THE PROBLEM
Please find all lines in the data that hold the string "width" and copy them.

==== DATA TO USE ====

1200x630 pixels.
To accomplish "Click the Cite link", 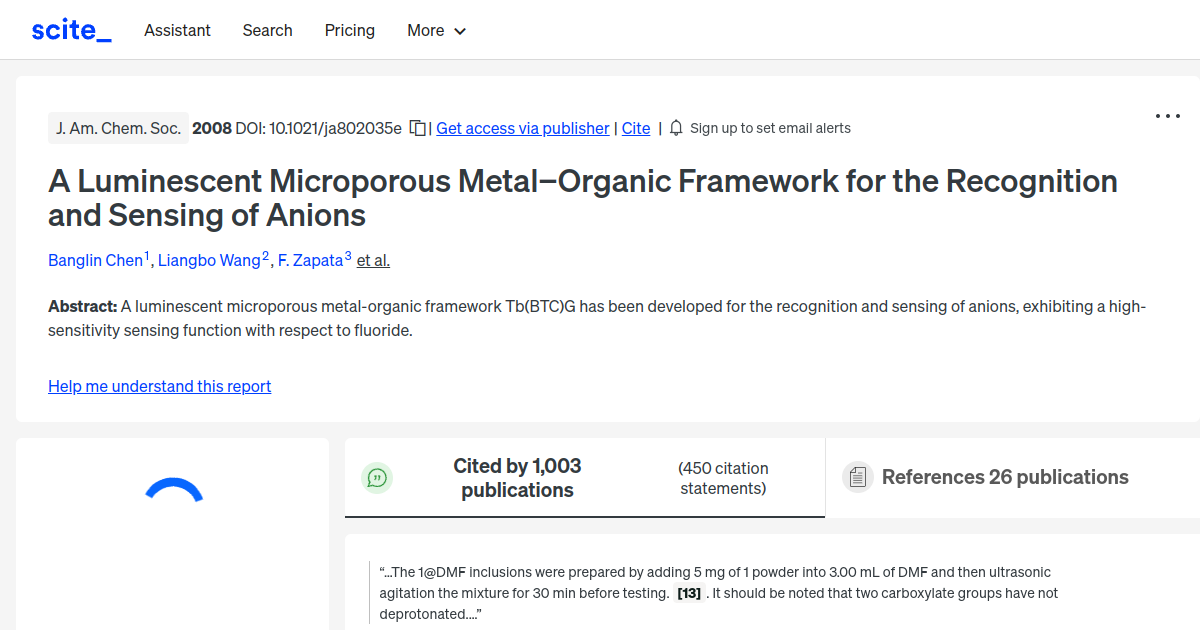I will 635,128.
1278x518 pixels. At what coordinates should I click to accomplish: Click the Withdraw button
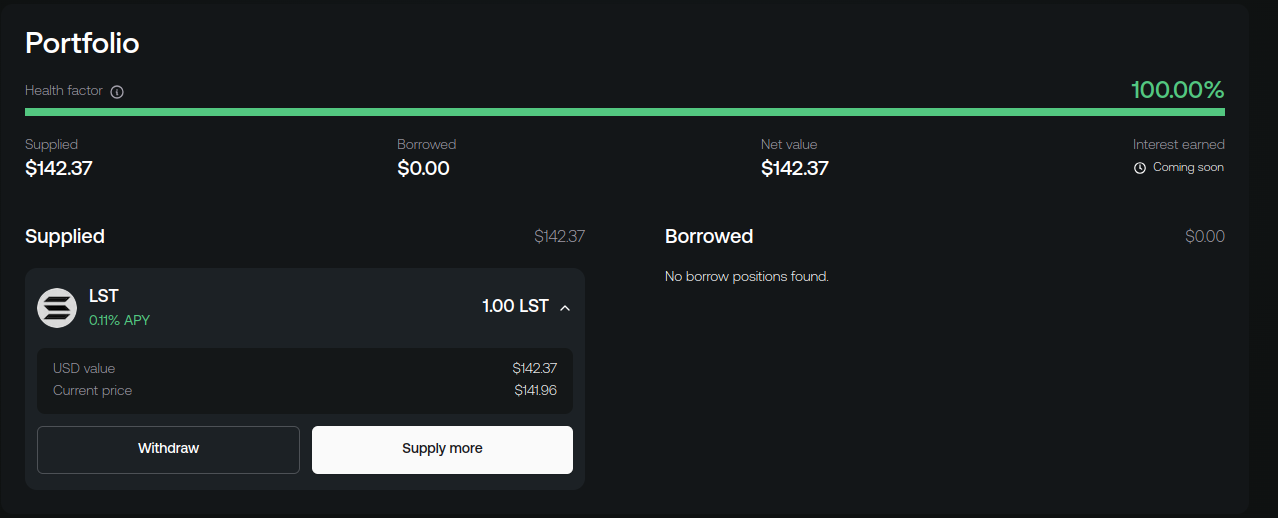click(x=168, y=449)
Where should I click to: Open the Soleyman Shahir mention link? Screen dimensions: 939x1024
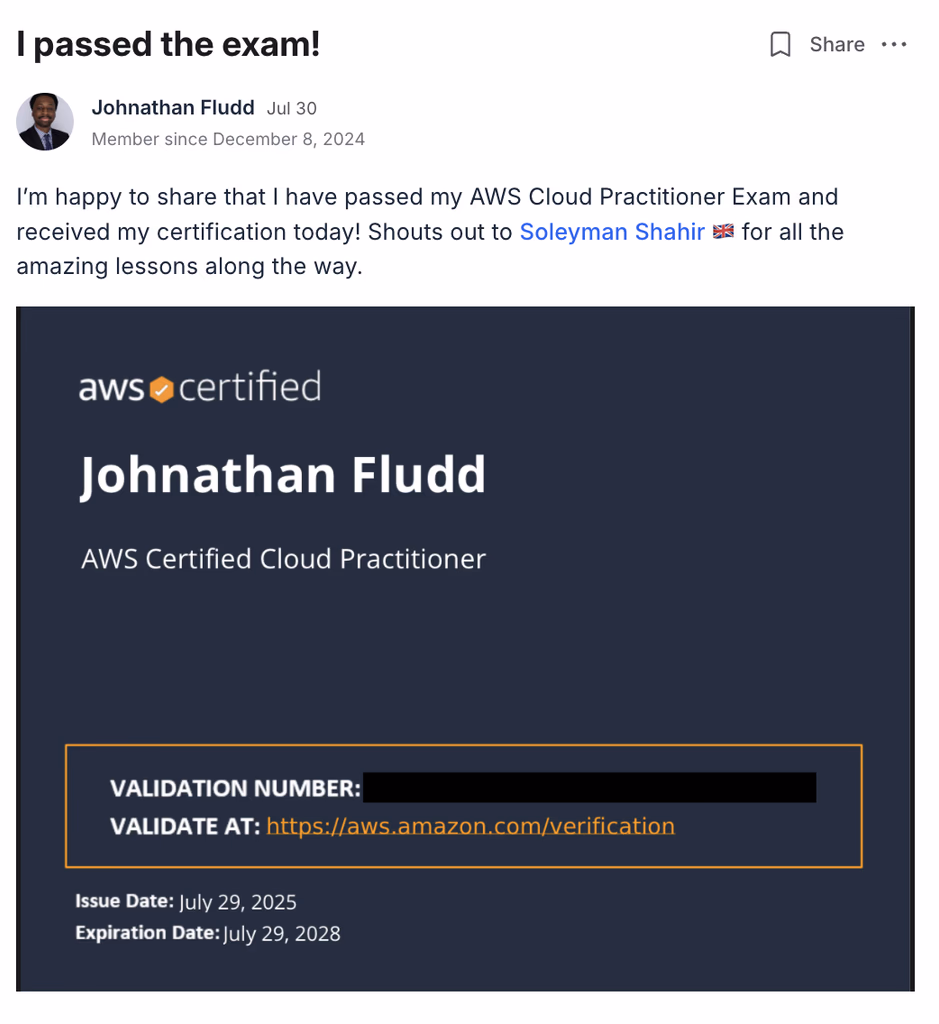pos(612,232)
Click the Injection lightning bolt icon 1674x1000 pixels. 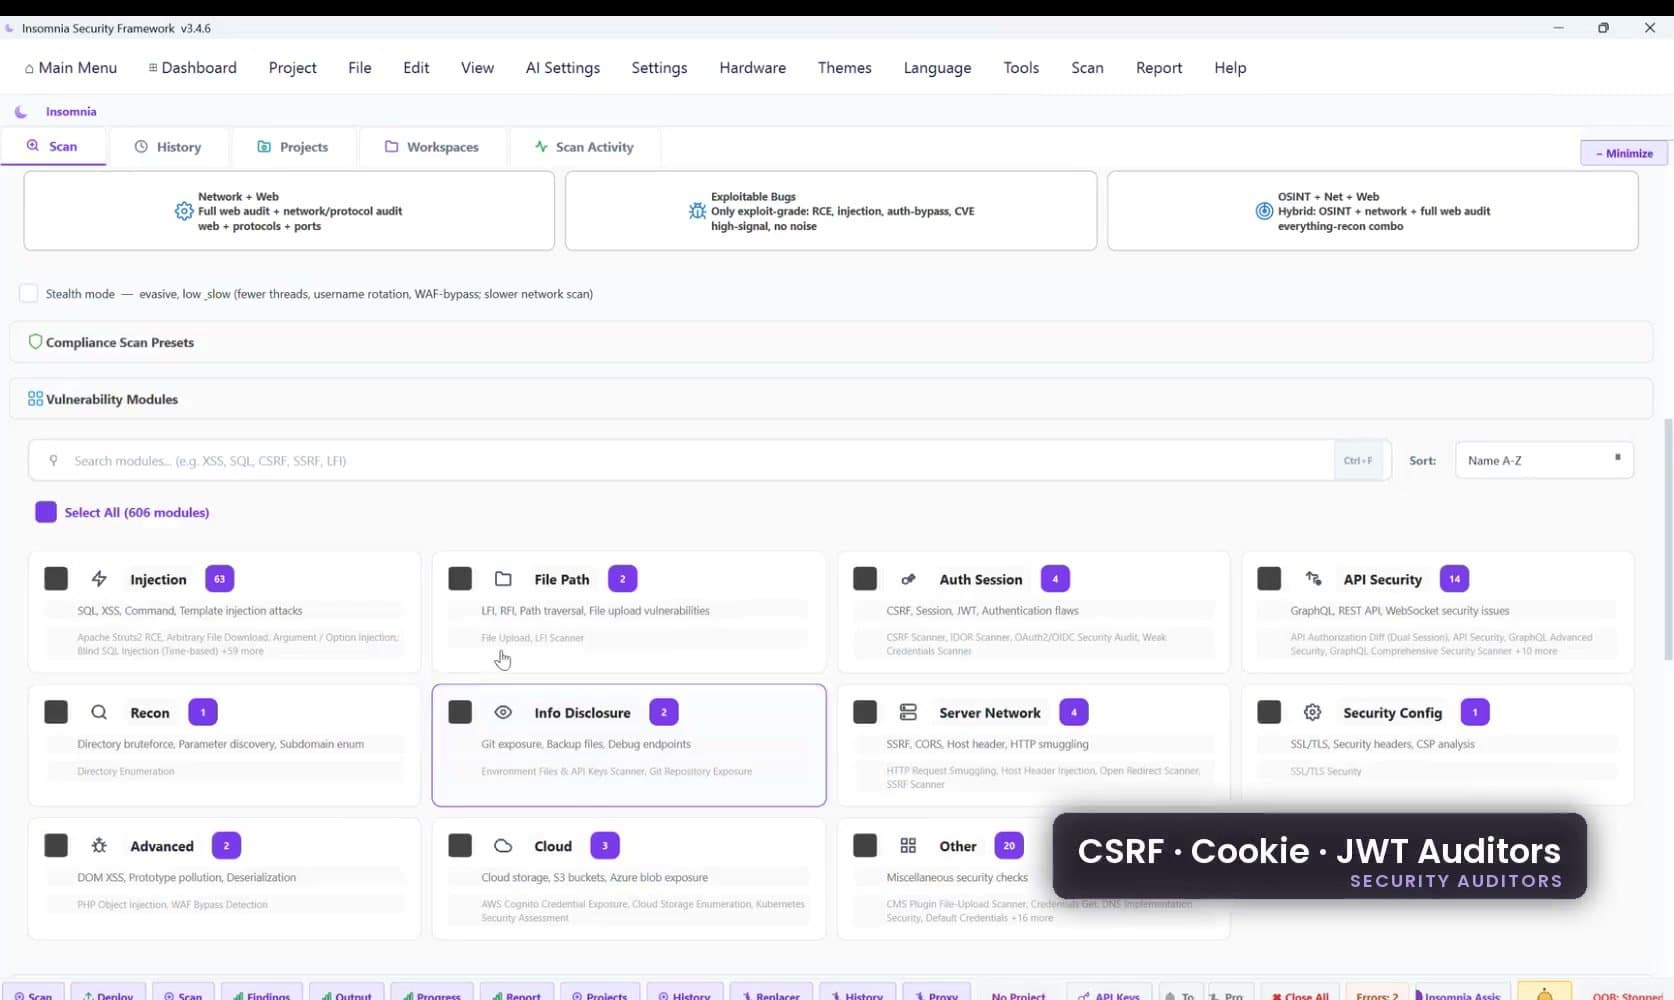click(x=99, y=579)
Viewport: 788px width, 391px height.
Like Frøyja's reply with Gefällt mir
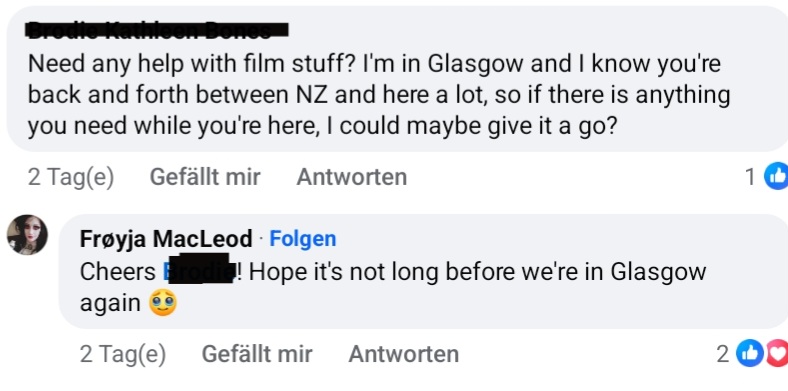pos(257,354)
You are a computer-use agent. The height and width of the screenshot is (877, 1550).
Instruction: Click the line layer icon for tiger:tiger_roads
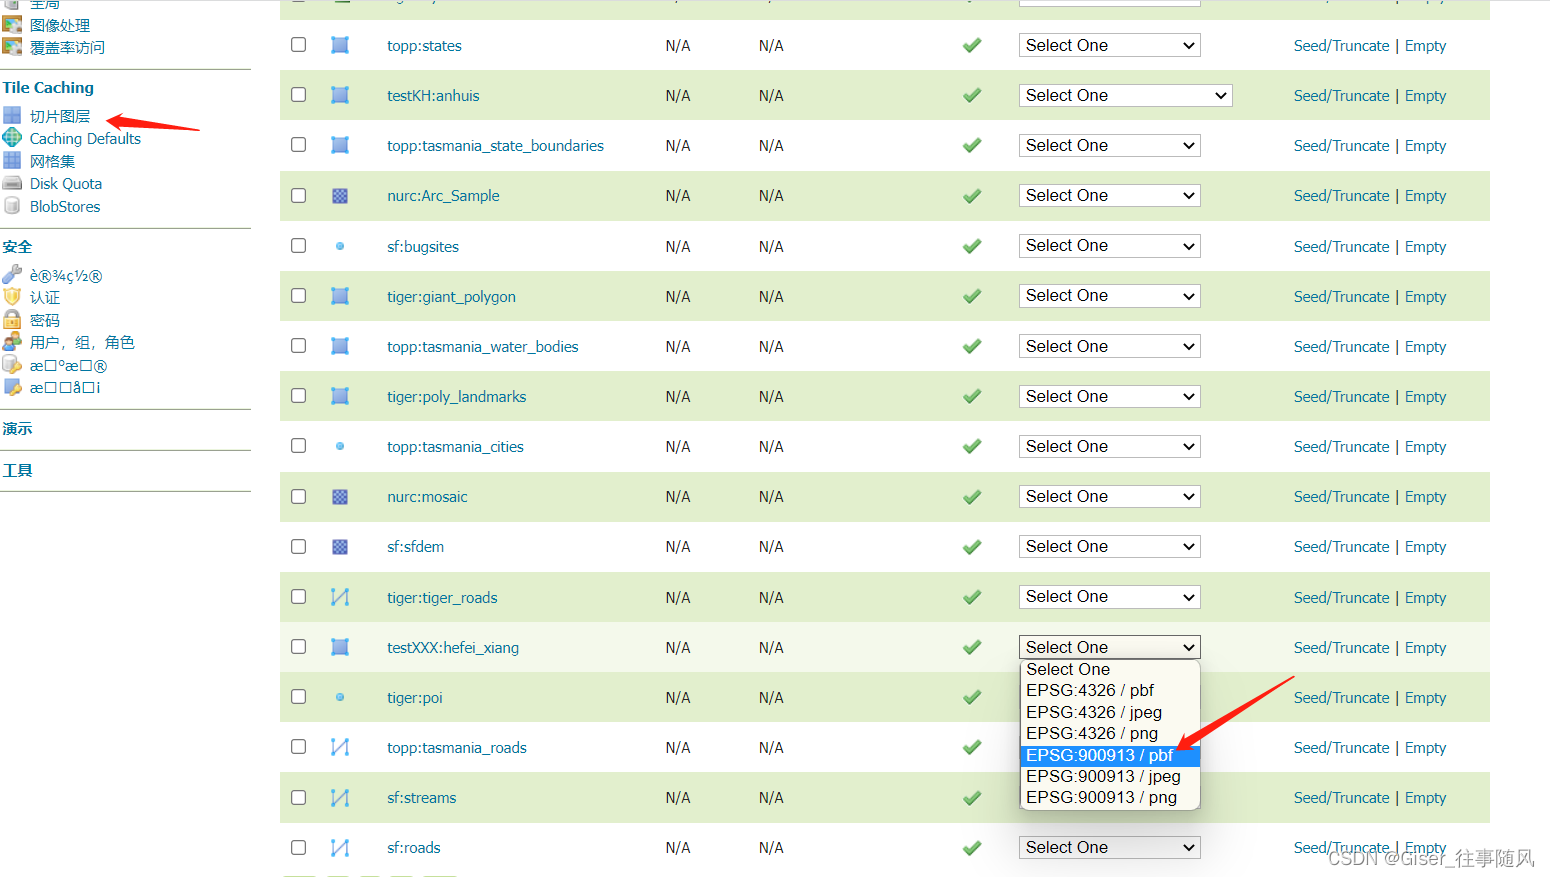coord(340,597)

====

RESPONSE AREA
Viewport: 788px width, 391px height.
You are a computer-use agent. The height and width of the screenshot is (877, 1550).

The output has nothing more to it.